Aux confins du val de Zinal, la couronne impériale attire principalement les amateurs de grandes traversées. En marge des itinéraires fréquentés, le skieur expérimenté peut encore y tracer des courbes solitaires.

Silence assourdissant. Les premiers rayons inondent depuis peu les flancs du Besso. Des lieux si connus. L’émerveillement opère pourtant à chaque fois. Assis sur la terrasse de la cabane d’Arpitetta, je contemple les décors glaciaires du cirque de Moming. Me reviennent à l’esprit les commentaires d’un skieur alpiniste briançonnais, rencontré à la cabane du Grand Mountet plus d’une décennie auparavant: «C’est fascinant ici tous ces glaciers. Dans les Ecrins, on a ça aussi, mais pas sur de si vastes étendues.» L’ambiance dans laquelle on se trouve plongé à l’Arpitetta demeure extraordinaire il est vrai. Outre l’englacement, la proximité de sommets majeurs du Valais central – la réputation de la couronne impériale de Zinal dépasse nos frontières – fait d’une visite de ce petit joyau un must.
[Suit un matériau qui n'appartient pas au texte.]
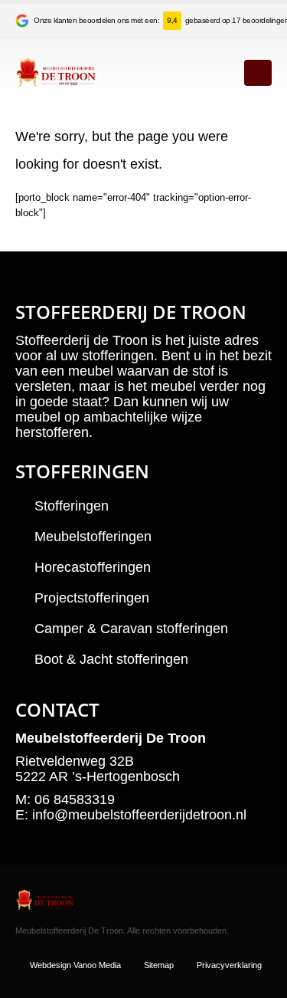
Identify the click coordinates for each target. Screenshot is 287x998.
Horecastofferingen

Plus imposant que tous peut-être, le Weisshorn dévoile ici un versant «himalayen». Plus de 1000 mètres de parois austères, au sein desquelles André Georges signait en son temps un exploit qui laisse pantois: en 1982, il répétait en trois heures un itinéraire ouvert peu auparavant en … quatre jours!

 

Sur les flancs du Weisshorn

Le géant attire donc inévitablement l’attention. Sa cime se foule à skis, par les amateurs de pentes extrêmes, qui en redescendent par les versants est ou sud. Les rochers occidentaux attendent encore une improbable visite. Pour qui le point culminant ne représente pas une nécessité absolue, le Weisshorn réserve un itinéraire de grande ampleur. Le pied de l’arête Young, qui conduit au sommet du Grand Gendarme, s’atteint en effet sans grandes difficultés et offre une descente superbe de près de 1900 mètres vers Zinal.
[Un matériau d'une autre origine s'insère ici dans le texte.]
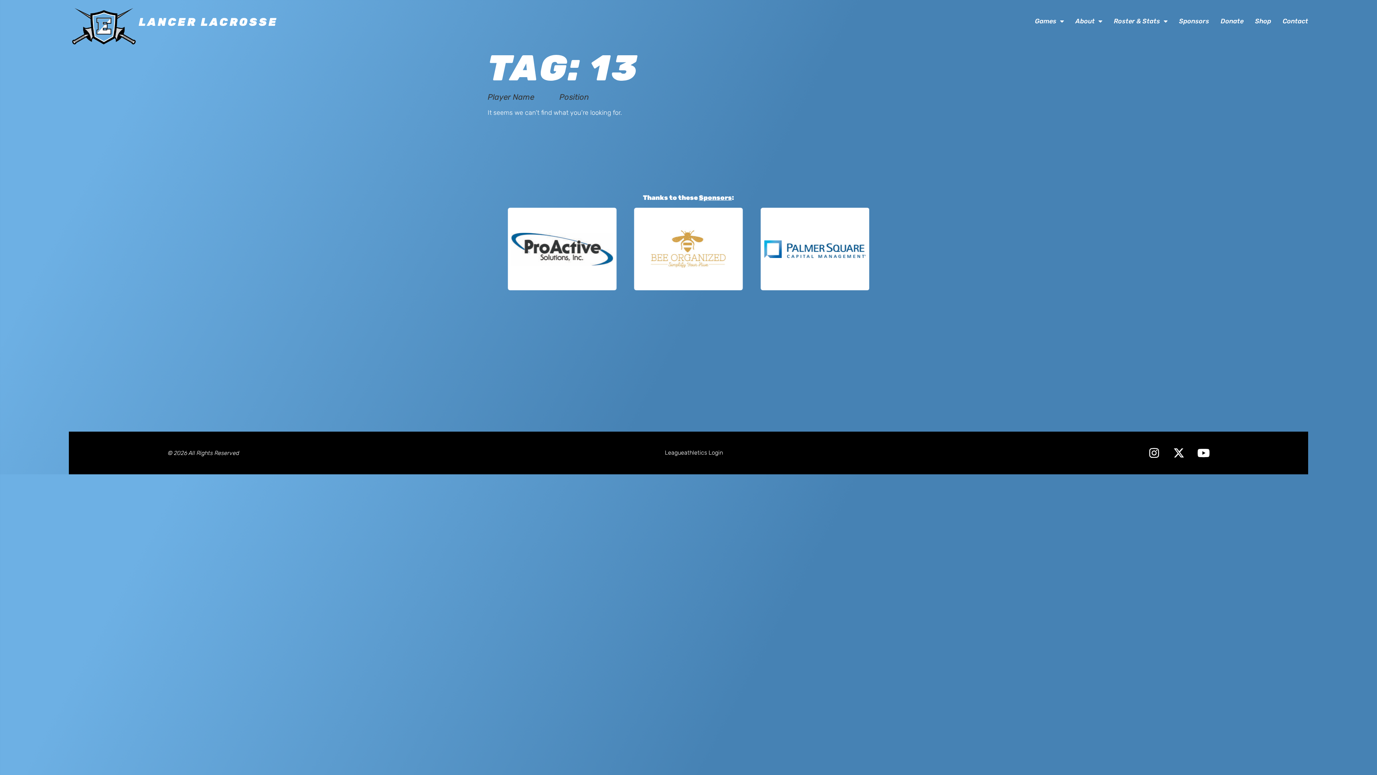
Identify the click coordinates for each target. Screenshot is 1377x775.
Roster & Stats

L’horaire revêt ici une grande importance si l’on veut jouir d’une neige de qualité sur l’ensemble du parcours. Craignant une arrivée trop tardive, on cédera peut-être à la tentation d’un départ nocturne. Parti très tôt ce matin-là, je m’accorde une pause à la cabane d’Arpitetta, où un groupe de trois skieurs me rejoint bientôt. Les pentes immaculées qui soutiennent le Weisshorn voient soudain nos minuscules silhouettes déambuler, seules. Leur faible fréquentation se confirme et semble s’expliquer par le fait qu’elles ne mènent pas sur un sommet.
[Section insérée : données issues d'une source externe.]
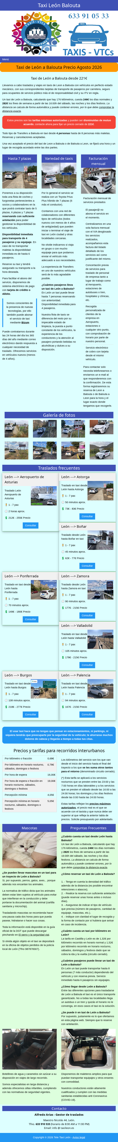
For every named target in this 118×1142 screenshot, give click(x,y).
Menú (5, 59)
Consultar (30, 525)
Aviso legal (79, 1137)
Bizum (25, 322)
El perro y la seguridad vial (34, 934)
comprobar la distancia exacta (90, 867)
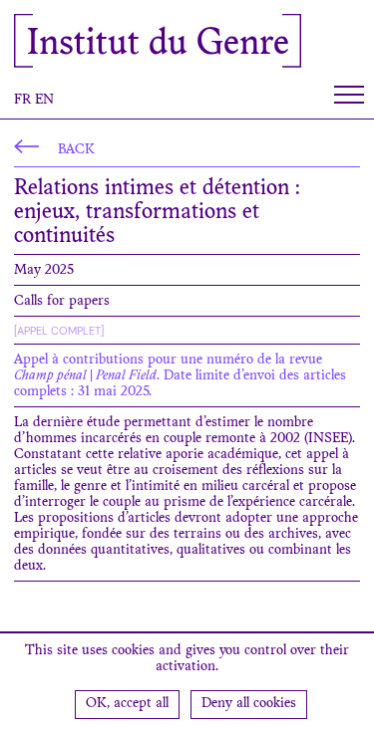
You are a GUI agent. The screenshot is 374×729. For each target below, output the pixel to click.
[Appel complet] (59, 331)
Nos yeux s’illuminent de joie lorsque, debout au pied de l’arête Young, nous scrutons les pentes qui plongent vers la cabane, puis poursuivent leur chute vers Zinal. Les longues minutes passées à se laisser glisser sur une neige revenue à point confirment ce sentiment. Difficile de décerner la palme en de pareils occasions: va-t-elle aux paysages, au plaisir du ski, ou à l’impression de se trouver seuls au monde?

 

Des tracés marginaux

Au pied du glacier de Moming, des champs de traces attirent nos regards. Le Blanc de Moming demeure la classique du bassin, et on retrouve dès lors une zone recevant davantage de visites. Il en va de même une fois le cours de la Navisence atteint. Les nombreux skieurs en chemin pour la cabane du Grand Mountet remontent le glacier de Zinal, passant au pied du Pigne de la Lé. Le versant nord de ce sommet frontière entre le val de Zinal et le val de Moiry offre de belles descentes, assez régulièrement parcourues. A l’opposé, les pentes méridionales reçoivent peu de visites. Deux couloirs raides y voient le passage de quelques skieurs par année, comme l’indique Nicolas Theytaz, gardien de la cabane du Grand Mountet depuis vingt ans: «On en compte une vingtaine environ, qui viennent pour la grande majorité du bassin de Moiry et effectuent la traversée vers Mountet.» Il relève cet aspect particulier de la population type de skieurs qui font halte dans sa cabane: «Beaucoup sont de passage et arrivent depuis d’autres refuges. La haute route impériale connaît un succès grandissant.»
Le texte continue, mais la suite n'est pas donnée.